To solve this problem, we will use the second loaded dataset and find out the stats most highly emphasized when choosing the MVP. This means we will use a KN Classifier with the player who most matches the stats within those of the past MVP's. Some problems we might face could include the stat differences in eras. Scoring now is much easier than in previous years so PPG and APG might be inflated which means we will have to standardize a unit.
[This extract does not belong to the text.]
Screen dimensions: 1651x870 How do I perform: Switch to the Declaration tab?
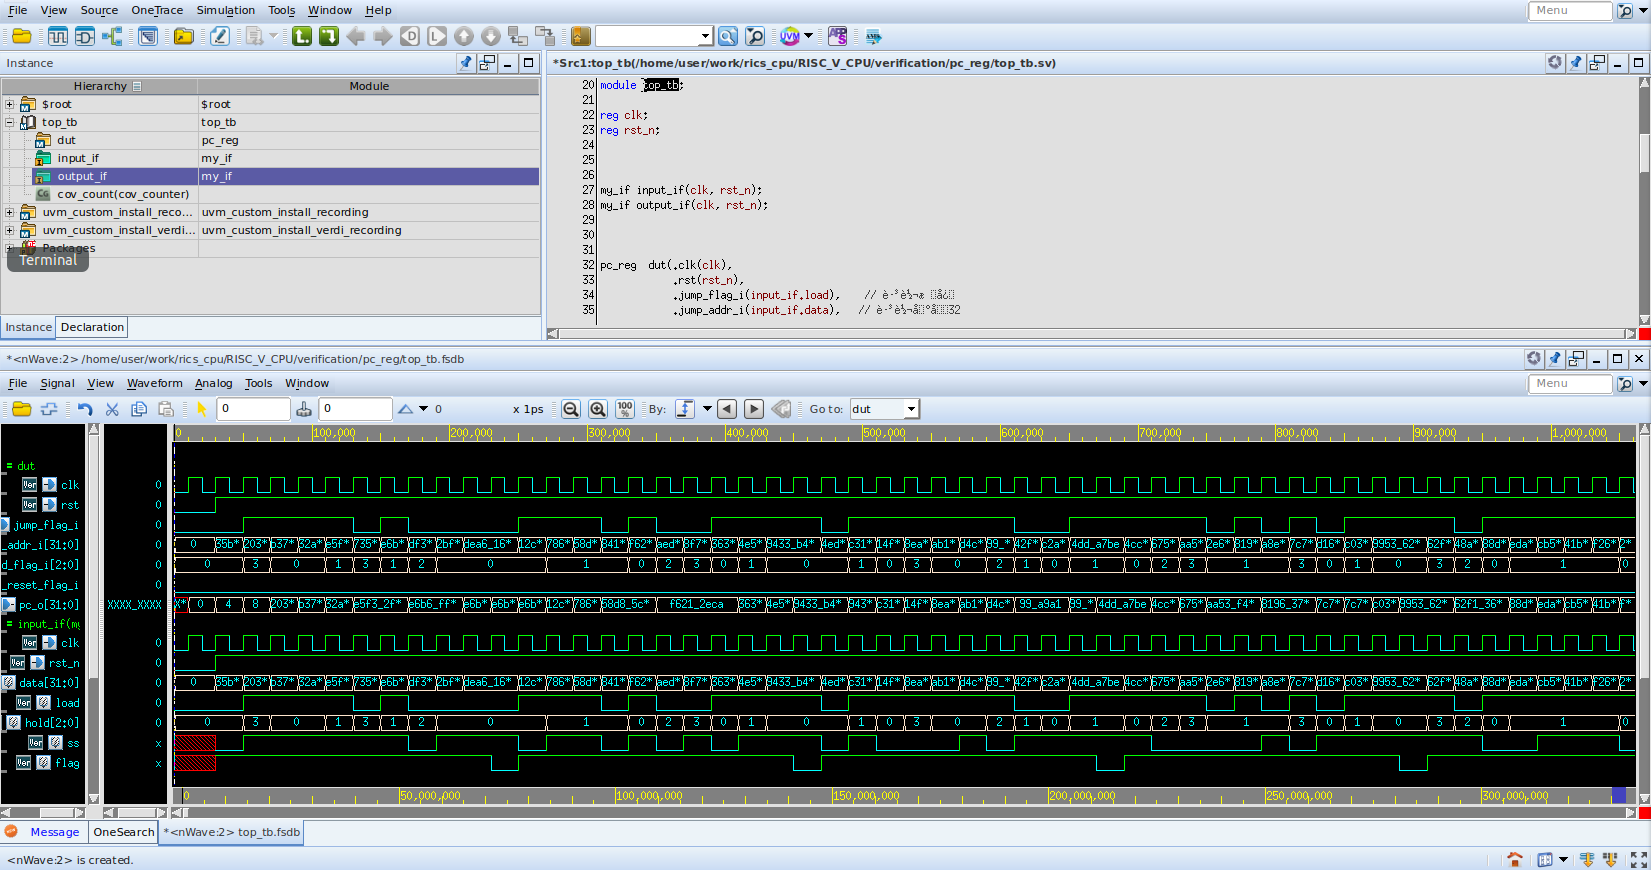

Also games played is very important so that will have to have more value than a basic stat like minutes per game. In order to find the first team all pros, we will have to find out the values of each guard, forward, and center by creating a ranking system based off their stats and game metrics. Then choose the top 2,2, and 1 for their positions, respectively.